Since our school year ended in May, two major violations to human safety hit the United States: the overturn of the landmark Roe v. Wade Supreme Court case and the Robb Elementary School shooting.
I, probably along with millions of other Americans, are sick and tired of watching the U.S. government fail its people.
Roe v. Wade, a historical landmark case in the U.S. Supreme Court, was overturned on June 24, 2022. Women across the country had their right to abortion stripped away without a say or a vote. The overturning of this case revokes a women’s right to safe and accessible abortions. Minors, children and survivors of rape and incest across the country do not have federal protection to choose what to do with a pregnancy that is a result of forced and coerced sexual intercourse. The overturning of Roe v. Wade will cause a drastic rise in dangerous abortions and pregnancy related death in states that make abortions illegal.
The Supreme Court’s decision to overturn Roe v. Wade is putting millions of women and children at risk if they cannot terminate an unwanted pregnancy. According to RAINN (Rape, Abuse and Incest National Network), one in six women has been the victim of rape or attempted rape.

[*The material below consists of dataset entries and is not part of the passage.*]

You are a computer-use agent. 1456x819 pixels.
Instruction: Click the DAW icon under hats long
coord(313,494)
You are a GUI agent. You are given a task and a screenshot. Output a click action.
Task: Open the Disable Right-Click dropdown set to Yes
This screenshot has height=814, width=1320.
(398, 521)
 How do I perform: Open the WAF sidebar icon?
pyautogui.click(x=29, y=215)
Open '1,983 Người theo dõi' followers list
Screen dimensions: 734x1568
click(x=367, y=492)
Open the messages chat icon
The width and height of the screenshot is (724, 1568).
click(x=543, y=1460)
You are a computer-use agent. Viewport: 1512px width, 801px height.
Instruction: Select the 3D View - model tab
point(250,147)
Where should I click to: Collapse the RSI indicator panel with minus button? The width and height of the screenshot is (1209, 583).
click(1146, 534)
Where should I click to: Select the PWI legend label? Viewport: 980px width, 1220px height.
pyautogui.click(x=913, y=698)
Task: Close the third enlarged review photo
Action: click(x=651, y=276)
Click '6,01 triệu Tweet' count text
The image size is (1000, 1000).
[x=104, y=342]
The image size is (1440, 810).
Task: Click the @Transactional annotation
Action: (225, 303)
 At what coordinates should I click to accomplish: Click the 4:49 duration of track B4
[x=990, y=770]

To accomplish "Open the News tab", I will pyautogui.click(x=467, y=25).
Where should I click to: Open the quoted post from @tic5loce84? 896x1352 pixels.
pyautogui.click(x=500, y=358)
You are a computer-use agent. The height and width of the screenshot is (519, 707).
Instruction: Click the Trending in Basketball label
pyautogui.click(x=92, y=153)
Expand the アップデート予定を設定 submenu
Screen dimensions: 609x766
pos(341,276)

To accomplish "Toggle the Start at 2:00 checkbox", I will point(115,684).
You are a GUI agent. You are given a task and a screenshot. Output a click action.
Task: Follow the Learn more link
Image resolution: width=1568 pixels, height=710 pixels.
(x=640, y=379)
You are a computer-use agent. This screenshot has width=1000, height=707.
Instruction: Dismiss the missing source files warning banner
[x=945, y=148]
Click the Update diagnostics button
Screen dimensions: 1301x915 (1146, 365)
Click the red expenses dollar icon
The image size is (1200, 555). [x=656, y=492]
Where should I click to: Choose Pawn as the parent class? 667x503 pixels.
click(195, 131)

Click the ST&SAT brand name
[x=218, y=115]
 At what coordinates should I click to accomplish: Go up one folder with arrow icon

Those people should not be forced to carry a pregnancy that is a result of rape for a number of reasons, only starting with the fact that it would be traumatizing. Women who, after having their own bodily autonomy taken away, would then be expected to host another person inside of them and then give a possibly traumatic birth. How anyone could validate not letting that person have an abortion, after they already lost the security of their body, is appalling and those people should be ashamed.
According to RAINN, females ages 16-19 are four times more likely to be victims of rape or sexual assault. At that age, they are ineligible to adopt children if they wanted one.I can’t imagine forcing them to carry an unwanted pregnancy would be any more ethical than sending a baby home with a 16 year old girl that just got her license.
Exactly one month prior to the Supreme Court ruling, a man armed with an AR-15 rifle entered unobstructed into Robb Elementary School in Uvalde, T.X. where he killed 19 students, two teachers, and injured 17 others.
Police officers waited 74 minutes to enter the building and failed to act on their shooting protocol, giving the shooter ample time to kill innocent children and their teachers. Texas officials shared after the shooting that there were reports about the shooter that showed mental health red flags that were ignored. In a report from investigators of the shooting, the attacker had an interest in violence and gore, offen watching and sometimes sharing videos of suicides, beheadings and accidents, and sometimes sent explicit messages to people online. He also had social media activity sending extreme threats that have been reported on the respective platforms but nothing was flagged by law enforcement.
It was a disgusting act of negligence from the Uvalde Police. The shooting itself was startling and vile, and is now the third largest school shooting in the country, behind the shootings at Virginia Tech and Sandy Hook Elementary School.
When is this country going to protect its people? The U.S. government doesn’t blink at giving millions and trillions of dollars to the military to protect us from other governments, but has no interest in allocating that money towards anything that will ensure our safety from our own government
The U.S. government’s reluctance to do literally anything about average citizens owning military grade assault weapons is appalling. The overall denial of mental health checks on weapon owners just shows that anyone blindly defending the Second Amendment doesn’t care about the safety of the people around them.
We have a young generation of people that are more in tune with their mental health than any generation before. It’s beyond me how we haven’t already pushed for expanded mental healthcare or normalized therapy, especially with continued access to assault weapons without so much as a background check to make sure that person doesn’t have a history of violence.
It makes me nauseous at how desensitized society has become to horrific events like these. Blatant attacks against women and children — and it just fades away into statistics and headlines.
I sit and write this article and can only plead that protecting human rights and safety becomes normalized in this country. In this post 9/11 world we live in, we are growing generations that have an increased awareness of the state of the world, including the lack of safety they have in school and their social lives. Choosing to have an abortion, or feeling safe during third grade english class, shouldn’t be up for debate.